A second concern of Congress and the IRS is that, because CDAFs earn a fee for the assets held in the funds for which they serve as investment advisors, the CDAFs do not have the incentive to encourage the advisors to the funds to make significant distribution recommendations. Thus, because donor-advised funds are not subject to the minimum distribution rules to which private foundations are subject, donors to CDAFs are able to accumulate the fund assets, thereby depriving the community of much-needed support.

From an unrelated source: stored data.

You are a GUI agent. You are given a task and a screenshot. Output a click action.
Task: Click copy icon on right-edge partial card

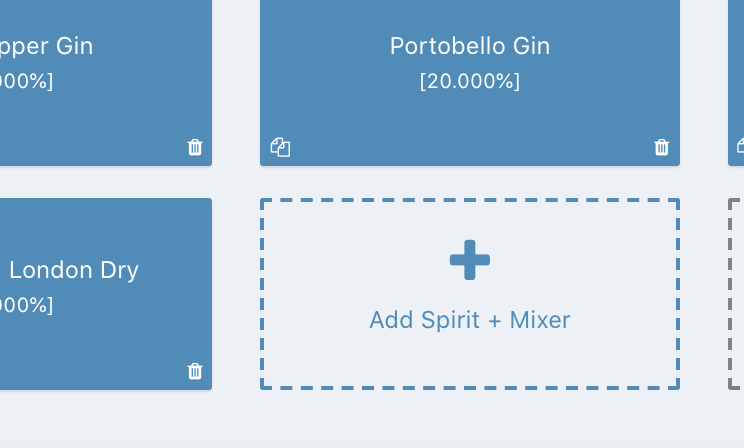740,146
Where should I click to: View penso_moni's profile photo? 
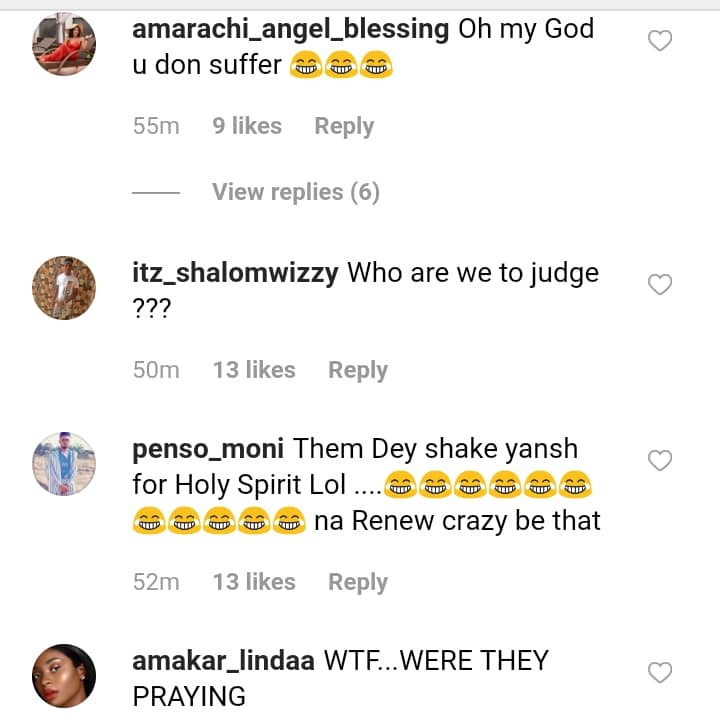point(64,464)
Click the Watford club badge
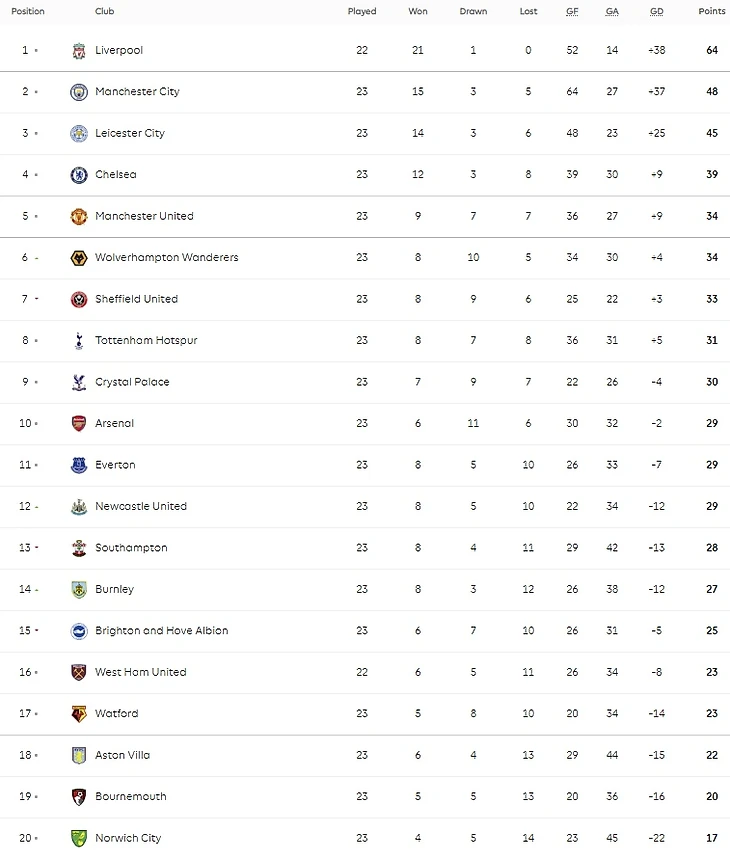The image size is (730, 852). pos(79,714)
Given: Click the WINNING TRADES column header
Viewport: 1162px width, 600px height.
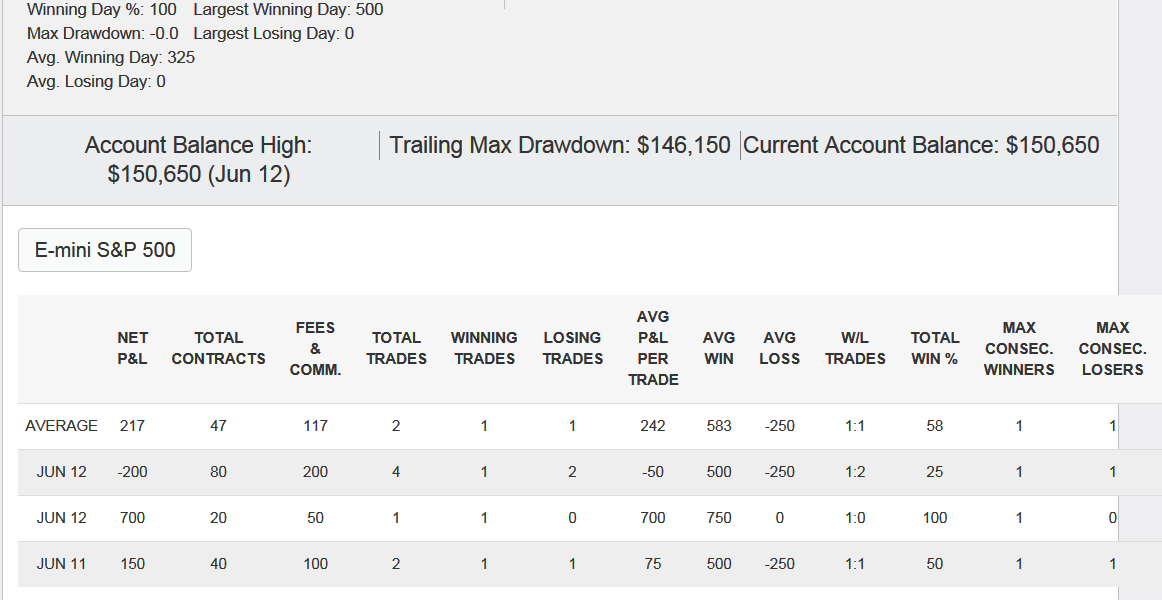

On July 11, 2012, the Congressional Research Office published a report in which it explained the questionable CDAF practices that warrant possible consideration for Congressional action. Ironically, 20 years earlier, GCF Founder Jim Kelly closely examined the design and operational differences between CDAFs and the donor-advised funds operated by community foundations. Anticipating that the Treasury Department might be concerned about the creation and growth of CDAFs relative to traditional donor-advised funds, on September 29, 1992, Jim met with IRS officials in Washington, D.C. As a result of that meeting, and with the encouragement of the IRS officials, Jim prepared and submitted a private letter ruling request to the IRS. In the letter ruling request, Jim detailed how GCF would create and operate its donor-advised fund program in full compliance with applicable tax laws and regulations. This private letter ruling request provided the IRS Exempt Organizations Rulings Branch with a vehicle for implicitly distinguishing between CDAFs and donor-advised funds operated by community foundations. On December 7, 1993, the IRS issued the desired private letter ruling to GCF (the "Ruling"). In the Ruling, the IRS confirmed that GCF's donor-advised fund program, as described in the private letter ruling request, met all of the significant facts set out in the applicable federal income tax regulations and qualified for the favorable tax treatment afforded donor-advised funds. Although other community foundations cannot rely on the Ruling for their tax purposes, this rare, landmark Ruling clearly sets forth the design and operational factors that all community foundations should follow to avoid the fate that CDAFs, in the not-to-distant future, may suffer at the hands of Congress and the IRS.